→ **RECORDS FOR THIS TASK**
▬▬▬▬▬▬

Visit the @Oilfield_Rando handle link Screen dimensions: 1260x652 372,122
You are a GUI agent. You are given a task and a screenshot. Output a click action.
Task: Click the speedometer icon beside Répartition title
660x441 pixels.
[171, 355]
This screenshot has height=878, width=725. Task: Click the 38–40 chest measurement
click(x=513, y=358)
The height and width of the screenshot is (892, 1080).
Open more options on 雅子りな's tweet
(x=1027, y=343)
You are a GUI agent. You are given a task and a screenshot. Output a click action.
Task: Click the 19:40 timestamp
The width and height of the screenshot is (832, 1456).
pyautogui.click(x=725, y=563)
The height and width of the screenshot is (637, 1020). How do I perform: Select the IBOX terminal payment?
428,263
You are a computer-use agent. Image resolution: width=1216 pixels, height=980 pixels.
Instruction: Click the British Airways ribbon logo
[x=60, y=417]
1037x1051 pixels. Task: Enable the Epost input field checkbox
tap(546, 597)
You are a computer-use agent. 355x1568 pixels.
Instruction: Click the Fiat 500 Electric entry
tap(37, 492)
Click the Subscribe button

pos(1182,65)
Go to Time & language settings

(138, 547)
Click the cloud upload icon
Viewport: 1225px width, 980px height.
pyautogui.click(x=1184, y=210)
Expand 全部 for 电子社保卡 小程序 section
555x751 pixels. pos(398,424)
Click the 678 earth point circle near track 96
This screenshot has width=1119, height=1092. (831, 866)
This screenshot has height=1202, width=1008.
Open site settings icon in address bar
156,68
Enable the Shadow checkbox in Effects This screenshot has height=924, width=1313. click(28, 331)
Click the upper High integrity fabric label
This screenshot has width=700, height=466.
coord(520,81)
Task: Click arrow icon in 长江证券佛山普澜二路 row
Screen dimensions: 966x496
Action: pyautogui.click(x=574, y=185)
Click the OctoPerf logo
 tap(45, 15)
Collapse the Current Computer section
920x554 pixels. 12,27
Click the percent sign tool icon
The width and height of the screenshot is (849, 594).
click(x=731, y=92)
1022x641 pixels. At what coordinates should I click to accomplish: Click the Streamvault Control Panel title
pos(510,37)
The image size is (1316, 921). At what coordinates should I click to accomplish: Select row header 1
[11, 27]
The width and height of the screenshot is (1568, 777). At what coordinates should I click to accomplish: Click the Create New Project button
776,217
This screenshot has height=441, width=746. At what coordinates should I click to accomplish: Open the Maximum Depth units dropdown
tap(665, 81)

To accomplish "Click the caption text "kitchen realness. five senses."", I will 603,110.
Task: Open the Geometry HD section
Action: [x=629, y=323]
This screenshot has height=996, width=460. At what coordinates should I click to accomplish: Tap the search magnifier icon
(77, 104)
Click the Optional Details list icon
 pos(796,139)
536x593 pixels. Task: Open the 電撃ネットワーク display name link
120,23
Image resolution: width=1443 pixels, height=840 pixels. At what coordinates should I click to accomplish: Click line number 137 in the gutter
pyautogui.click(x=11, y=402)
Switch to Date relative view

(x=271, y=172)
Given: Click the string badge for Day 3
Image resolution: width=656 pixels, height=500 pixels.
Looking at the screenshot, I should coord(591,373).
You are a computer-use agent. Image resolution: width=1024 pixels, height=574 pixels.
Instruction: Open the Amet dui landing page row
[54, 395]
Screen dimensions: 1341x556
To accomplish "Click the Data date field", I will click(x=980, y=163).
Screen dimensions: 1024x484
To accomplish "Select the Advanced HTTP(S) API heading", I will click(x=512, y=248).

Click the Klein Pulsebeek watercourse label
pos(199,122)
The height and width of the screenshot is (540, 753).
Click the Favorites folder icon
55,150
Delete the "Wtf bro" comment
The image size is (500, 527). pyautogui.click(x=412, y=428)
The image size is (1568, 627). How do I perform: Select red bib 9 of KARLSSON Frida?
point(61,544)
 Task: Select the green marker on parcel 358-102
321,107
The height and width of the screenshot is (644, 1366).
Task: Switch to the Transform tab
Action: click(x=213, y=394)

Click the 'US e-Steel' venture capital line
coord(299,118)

▬▬▬▬▬▬

→ **YOUR TASK**
The output should be exactly the lines from the one containing "Task: Select the" to the final line of the listing above, inclusive.

→ **ANSWER BELOW**
 Task: Select the green marker on parcel 358-102
321,107
The height and width of the screenshot is (644, 1366).
Task: Switch to the Transform tab
Action: click(x=213, y=394)

Click the 'US e-Steel' venture capital line
coord(299,118)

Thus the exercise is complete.